TEXT SECTION -
-- Begin --

These protections have a long history. Precedents from the 17th century outlawed discrimination by docks, ferries and bailors. Common-law courts extended the idea, as technology developed, to railroads and telegraphs, and then eventually to telephones and air travel. Administrative agencies later codified the protections into regulation.

Should the old principle of non-discrimination apply to social-media platforms? The question pits free speech against private property and makes odd friends and adversaries. {snip}

Rep. Gaetz [Matt Getz, R-Fla.] announced on July 27 that he filed a complaint against Twitter with the Federal Election Commission. He claims that, by shadow banning him, Twitter “gives his political rivals an unfair advantage” that constitutes an in-kind campaign contribution.

In a recent lawsuit my co-counsels and I filed on behalf Jared Taylor — a self-described “race realist” and “white advocate” whom others consider a white separatist — Twitter claimed the power as a network owner to remove any user for any reason. But on June 14 California Superior Court Judge Harold Kahn rejected Twitter’s claim. The suit, which alleges Twitter failed in its promises to give users a free and open platform, will now proceed.

-- End --

WHAT YOU ARE ASKED TO DO - Continue the passage on non-discrimination and social-media platforms, picking up right after its final sentence. The listing that follows is separate material and is unrelated to the passage on non-discrimination and social-media platforms.

SUPPLIED MATERIAL -
-- Begin --

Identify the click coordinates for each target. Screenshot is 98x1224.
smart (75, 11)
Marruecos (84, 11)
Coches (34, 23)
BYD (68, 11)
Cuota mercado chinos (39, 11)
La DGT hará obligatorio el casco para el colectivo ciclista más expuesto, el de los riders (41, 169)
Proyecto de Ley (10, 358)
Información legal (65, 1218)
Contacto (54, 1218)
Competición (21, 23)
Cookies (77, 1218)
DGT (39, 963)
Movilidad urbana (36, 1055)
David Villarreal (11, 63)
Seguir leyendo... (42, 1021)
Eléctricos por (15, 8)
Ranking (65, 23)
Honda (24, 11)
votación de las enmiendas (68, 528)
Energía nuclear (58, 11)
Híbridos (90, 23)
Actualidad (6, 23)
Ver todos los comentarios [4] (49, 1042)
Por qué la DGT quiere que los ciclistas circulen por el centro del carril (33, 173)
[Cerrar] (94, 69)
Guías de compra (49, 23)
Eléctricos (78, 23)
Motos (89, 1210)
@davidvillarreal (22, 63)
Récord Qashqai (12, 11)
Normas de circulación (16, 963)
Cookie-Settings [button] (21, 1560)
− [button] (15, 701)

-- End --
-- Begin --

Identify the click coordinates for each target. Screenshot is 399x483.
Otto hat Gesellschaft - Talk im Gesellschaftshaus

-- End --

OUTPUT BELOW -
The entire gamut of 19th-century common-carriage protections cannot be applied unchanged to the internet’s complex offerings. Yet for centuries courts have adapted antidiscrimination protections for new technologies, and they could do so again for social media.

From classical Athens onward, democracies have required an agora, a central public forum open to everyone on equal terms. Today, the dominant social-media platforms have become America’s agora. {snip}

Mr. Candeub is a professor of law at Michigan State University and lead counsel in Jared Taylor’s suit against Twitter.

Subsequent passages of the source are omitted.